(begin)
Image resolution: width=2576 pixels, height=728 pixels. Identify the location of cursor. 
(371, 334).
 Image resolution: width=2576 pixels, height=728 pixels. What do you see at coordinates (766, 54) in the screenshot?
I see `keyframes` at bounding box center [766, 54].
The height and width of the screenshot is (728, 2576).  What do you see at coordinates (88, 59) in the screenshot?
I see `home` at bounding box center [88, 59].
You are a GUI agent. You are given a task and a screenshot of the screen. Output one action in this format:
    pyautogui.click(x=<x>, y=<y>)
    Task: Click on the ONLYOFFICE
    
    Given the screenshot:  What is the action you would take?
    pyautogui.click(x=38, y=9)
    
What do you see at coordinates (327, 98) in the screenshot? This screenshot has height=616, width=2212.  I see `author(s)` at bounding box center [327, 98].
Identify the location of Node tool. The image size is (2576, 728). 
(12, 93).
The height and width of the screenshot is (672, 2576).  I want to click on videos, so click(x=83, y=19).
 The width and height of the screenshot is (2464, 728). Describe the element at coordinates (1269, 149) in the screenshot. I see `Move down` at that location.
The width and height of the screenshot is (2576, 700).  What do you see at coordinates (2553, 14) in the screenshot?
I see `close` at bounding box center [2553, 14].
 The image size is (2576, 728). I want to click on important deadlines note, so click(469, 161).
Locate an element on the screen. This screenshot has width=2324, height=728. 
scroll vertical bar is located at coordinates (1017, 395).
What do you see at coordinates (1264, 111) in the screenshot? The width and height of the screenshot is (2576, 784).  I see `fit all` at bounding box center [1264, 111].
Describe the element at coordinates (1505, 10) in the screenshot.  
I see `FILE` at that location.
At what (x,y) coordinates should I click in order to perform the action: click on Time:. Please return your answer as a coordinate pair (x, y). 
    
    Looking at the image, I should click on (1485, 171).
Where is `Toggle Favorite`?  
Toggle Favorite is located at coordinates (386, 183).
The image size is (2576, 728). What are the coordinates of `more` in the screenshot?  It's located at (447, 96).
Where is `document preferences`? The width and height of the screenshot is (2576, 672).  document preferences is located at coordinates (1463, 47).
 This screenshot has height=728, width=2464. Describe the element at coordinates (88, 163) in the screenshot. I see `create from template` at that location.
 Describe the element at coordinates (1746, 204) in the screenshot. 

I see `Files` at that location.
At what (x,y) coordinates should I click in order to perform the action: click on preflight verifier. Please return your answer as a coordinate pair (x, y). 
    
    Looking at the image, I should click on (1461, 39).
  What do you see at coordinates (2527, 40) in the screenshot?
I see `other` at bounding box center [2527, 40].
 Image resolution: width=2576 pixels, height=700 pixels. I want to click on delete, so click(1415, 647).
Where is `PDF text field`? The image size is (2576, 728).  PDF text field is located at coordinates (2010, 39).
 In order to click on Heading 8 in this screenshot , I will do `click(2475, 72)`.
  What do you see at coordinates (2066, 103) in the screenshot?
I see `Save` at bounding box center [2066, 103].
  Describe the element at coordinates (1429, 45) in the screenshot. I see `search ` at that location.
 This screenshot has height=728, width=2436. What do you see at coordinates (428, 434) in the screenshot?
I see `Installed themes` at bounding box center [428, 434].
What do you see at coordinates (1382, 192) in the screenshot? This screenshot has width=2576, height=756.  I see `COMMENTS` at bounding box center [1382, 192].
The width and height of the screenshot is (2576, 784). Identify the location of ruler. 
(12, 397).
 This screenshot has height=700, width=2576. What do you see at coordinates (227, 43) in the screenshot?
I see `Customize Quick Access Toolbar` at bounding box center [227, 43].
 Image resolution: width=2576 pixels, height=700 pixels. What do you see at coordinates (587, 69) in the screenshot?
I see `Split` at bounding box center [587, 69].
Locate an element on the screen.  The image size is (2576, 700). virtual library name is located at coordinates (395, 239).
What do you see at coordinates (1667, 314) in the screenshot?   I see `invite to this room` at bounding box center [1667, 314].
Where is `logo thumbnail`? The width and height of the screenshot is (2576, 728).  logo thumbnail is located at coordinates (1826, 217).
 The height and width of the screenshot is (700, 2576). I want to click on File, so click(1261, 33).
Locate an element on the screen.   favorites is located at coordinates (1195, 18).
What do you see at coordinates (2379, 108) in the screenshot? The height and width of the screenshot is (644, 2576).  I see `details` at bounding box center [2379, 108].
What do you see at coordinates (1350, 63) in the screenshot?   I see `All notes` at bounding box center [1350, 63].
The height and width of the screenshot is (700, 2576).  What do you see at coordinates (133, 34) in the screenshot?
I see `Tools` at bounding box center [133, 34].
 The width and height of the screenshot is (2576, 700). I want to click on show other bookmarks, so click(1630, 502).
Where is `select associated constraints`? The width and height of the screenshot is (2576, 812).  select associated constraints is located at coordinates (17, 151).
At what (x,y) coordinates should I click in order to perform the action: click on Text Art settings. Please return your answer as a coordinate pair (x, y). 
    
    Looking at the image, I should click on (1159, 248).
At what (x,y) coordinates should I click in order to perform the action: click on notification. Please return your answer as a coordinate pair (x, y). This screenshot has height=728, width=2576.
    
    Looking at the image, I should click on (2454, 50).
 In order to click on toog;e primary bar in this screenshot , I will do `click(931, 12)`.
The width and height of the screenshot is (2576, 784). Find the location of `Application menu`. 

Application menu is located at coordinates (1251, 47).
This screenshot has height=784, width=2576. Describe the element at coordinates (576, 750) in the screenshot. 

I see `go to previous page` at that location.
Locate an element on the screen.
(end)
--- SET EXERCISE ---
Reproduce all of the material above, putting "Reply with a coordinate pair" wherever "Please return your answer as a coordinate pair" occurs and leaving everything else unchanged.

--- THE RESPONSE ---
Image resolution: width=2576 pixels, height=728 pixels. Identify the location of cursor. 
(371, 334).
 Image resolution: width=2576 pixels, height=728 pixels. What do you see at coordinates (766, 54) in the screenshot?
I see `keyframes` at bounding box center [766, 54].
The height and width of the screenshot is (728, 2576).  What do you see at coordinates (88, 59) in the screenshot?
I see `home` at bounding box center [88, 59].
You are a GUI agent. You are given a task and a screenshot of the screen. Output one action in this format:
    pyautogui.click(x=<x>, y=<y>)
    Task: Click on the ONLYOFFICE
    
    Given the screenshot:  What is the action you would take?
    pyautogui.click(x=38, y=9)
    
What do you see at coordinates (327, 98) in the screenshot? This screenshot has height=616, width=2212.  I see `author(s)` at bounding box center [327, 98].
Identify the location of Node tool. The image size is (2576, 728). 
(12, 93).
The height and width of the screenshot is (672, 2576).  I want to click on videos, so click(x=83, y=19).
 The width and height of the screenshot is (2464, 728). Describe the element at coordinates (1269, 149) in the screenshot. I see `Move down` at that location.
The width and height of the screenshot is (2576, 700).  What do you see at coordinates (2553, 14) in the screenshot?
I see `close` at bounding box center [2553, 14].
 The image size is (2576, 728). I want to click on important deadlines note, so click(469, 161).
Locate an element on the screen. This screenshot has width=2324, height=728. 
scroll vertical bar is located at coordinates (1017, 395).
What do you see at coordinates (1264, 111) in the screenshot? The width and height of the screenshot is (2576, 784).  I see `fit all` at bounding box center [1264, 111].
Describe the element at coordinates (1505, 10) in the screenshot.  
I see `FILE` at that location.
At what (x,y) coordinates should I click in order to perform the action: click on Time:. Reply with a coordinate pair (x, y). 
    
    Looking at the image, I should click on (1485, 171).
Where is `Toggle Favorite`?  
Toggle Favorite is located at coordinates (386, 183).
The image size is (2576, 728). What are the coordinates of `more` in the screenshot?  It's located at (447, 96).
Where is `document preferences`? The width and height of the screenshot is (2576, 672).  document preferences is located at coordinates (1463, 47).
 This screenshot has height=728, width=2464. Describe the element at coordinates (88, 163) in the screenshot. I see `create from template` at that location.
 Describe the element at coordinates (1746, 204) in the screenshot. 

I see `Files` at that location.
At what (x,y) coordinates should I click in order to perform the action: click on preflight verifier. Reply with a coordinate pair (x, y). 
    
    Looking at the image, I should click on (1461, 39).
  What do you see at coordinates (2527, 40) in the screenshot?
I see `other` at bounding box center [2527, 40].
 Image resolution: width=2576 pixels, height=700 pixels. I want to click on delete, so click(1415, 647).
Where is `PDF text field`? The image size is (2576, 728).  PDF text field is located at coordinates (2010, 39).
 In order to click on Heading 8 in this screenshot , I will do `click(2475, 72)`.
  What do you see at coordinates (2066, 103) in the screenshot?
I see `Save` at bounding box center [2066, 103].
  Describe the element at coordinates (1429, 45) in the screenshot. I see `search ` at that location.
 This screenshot has height=728, width=2436. What do you see at coordinates (428, 434) in the screenshot?
I see `Installed themes` at bounding box center [428, 434].
What do you see at coordinates (1382, 192) in the screenshot? This screenshot has width=2576, height=756.  I see `COMMENTS` at bounding box center [1382, 192].
The width and height of the screenshot is (2576, 784). Identify the location of ruler. 
(12, 397).
 This screenshot has height=700, width=2576. What do you see at coordinates (227, 43) in the screenshot?
I see `Customize Quick Access Toolbar` at bounding box center [227, 43].
 Image resolution: width=2576 pixels, height=700 pixels. What do you see at coordinates (587, 69) in the screenshot?
I see `Split` at bounding box center [587, 69].
Locate an element on the screen.  The image size is (2576, 700). virtual library name is located at coordinates (395, 239).
What do you see at coordinates (1667, 314) in the screenshot?   I see `invite to this room` at bounding box center [1667, 314].
Where is `logo thumbnail`? The width and height of the screenshot is (2576, 728).  logo thumbnail is located at coordinates (1826, 217).
 The height and width of the screenshot is (700, 2576). I want to click on File, so click(1261, 33).
Locate an element on the screen.   favorites is located at coordinates (1195, 18).
What do you see at coordinates (2379, 108) in the screenshot? The height and width of the screenshot is (644, 2576).  I see `details` at bounding box center [2379, 108].
What do you see at coordinates (1350, 63) in the screenshot?   I see `All notes` at bounding box center [1350, 63].
The height and width of the screenshot is (700, 2576).  What do you see at coordinates (133, 34) in the screenshot?
I see `Tools` at bounding box center [133, 34].
 The width and height of the screenshot is (2576, 700). I want to click on show other bookmarks, so click(1630, 502).
Where is `select associated constraints`? The width and height of the screenshot is (2576, 812).  select associated constraints is located at coordinates (17, 151).
At what (x,y) coordinates should I click in order to perform the action: click on Text Art settings. Reply with a coordinate pair (x, y). 
    
    Looking at the image, I should click on (1159, 248).
At what (x,y) coordinates should I click in order to perform the action: click on notification. Reply with a coordinate pair (x, y). This screenshot has height=728, width=2576.
    
    Looking at the image, I should click on (2454, 50).
 In order to click on toog;e primary bar in this screenshot , I will do `click(931, 12)`.
The width and height of the screenshot is (2576, 784). Find the location of `Application menu`. 

Application menu is located at coordinates (1251, 47).
This screenshot has height=784, width=2576. Describe the element at coordinates (576, 750) in the screenshot. 

I see `go to previous page` at that location.
Locate an element on the screen.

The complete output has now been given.